Published online Feb 12, 2017. doi: 10.5501/wjv.v6.i1.1
Peer-review started: May 12, 2016
First decision: June 14, 2016
Revised: June 20, 2016
Accepted: August 11, 2016
Article in press: August 15, 2016
Published online: February 12, 2017
The recent outbreak of the Zika virus attracts worldwide attention probably because the most recently affected country (Brazil) will host the 2016 Olympic Game. Zika virus infected cases are now spreading to many other countries and its infection might be linked to some severe medical sequelae. Since its first isolation from the infected monkey in 1947 in Uganda, only a few studies had been taken until recent outbreak. According to the history of referenced publications, there is a 19-year gap from 1989 to 2007. This might be because only mild diseases were diagnosed from Zika virus infected populations. Obviously, the recent reports that Zika virus infection is probably associated with microcephaly of the neonates makes us reevaluate the medical significance of the viral pathogen. It can be transmitted sexually or by mosquito biting. Sexual transmission of the Zika virus distinguishes it from other members of the Genus Flavivirus. Detailed information of the Zika virus is needed through a thorough investigation covering basic, epidemical, subclinical and clinical studies. Here, we reviewed the published information of Zika virus.

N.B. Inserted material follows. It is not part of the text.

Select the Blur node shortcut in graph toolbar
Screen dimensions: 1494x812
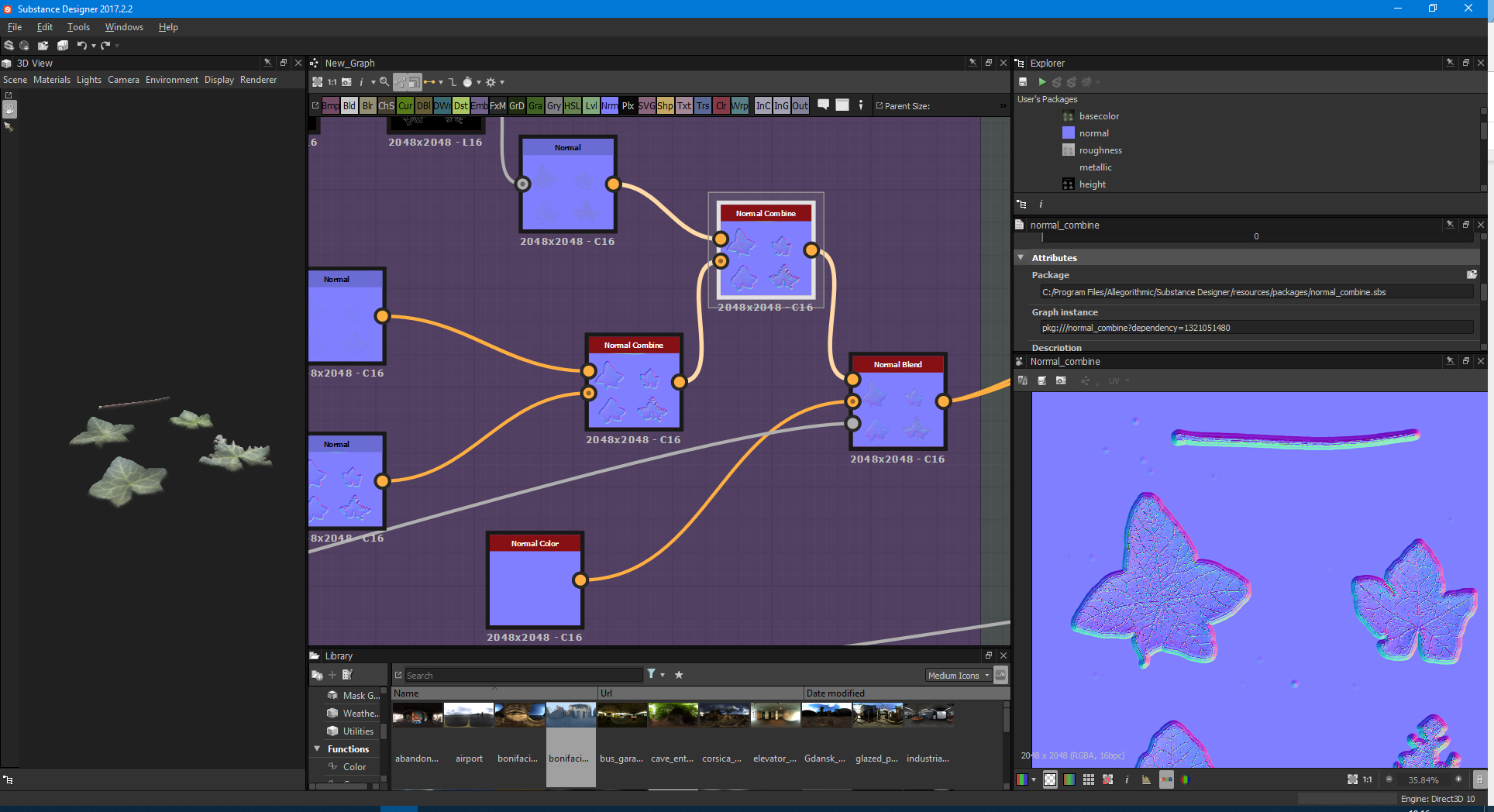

Core tip: Zika virus is gaining new ground with the recent outbreaks that are starting to expand worldwide. While normally transmitted by the mosquito, other routes of transmission are being discovered. Also, other medical complications are being detected with Zika virus infections. These recent findings require the scientific community to thoroughly examine Zika virus to better understand it so that better diagnostic options, treatment, and preventative measures can be developed. In order to beat Zika virus, we must understand its history and outbreak patterns as well as gain a full understanding of all clinical manifestations associated with this virus.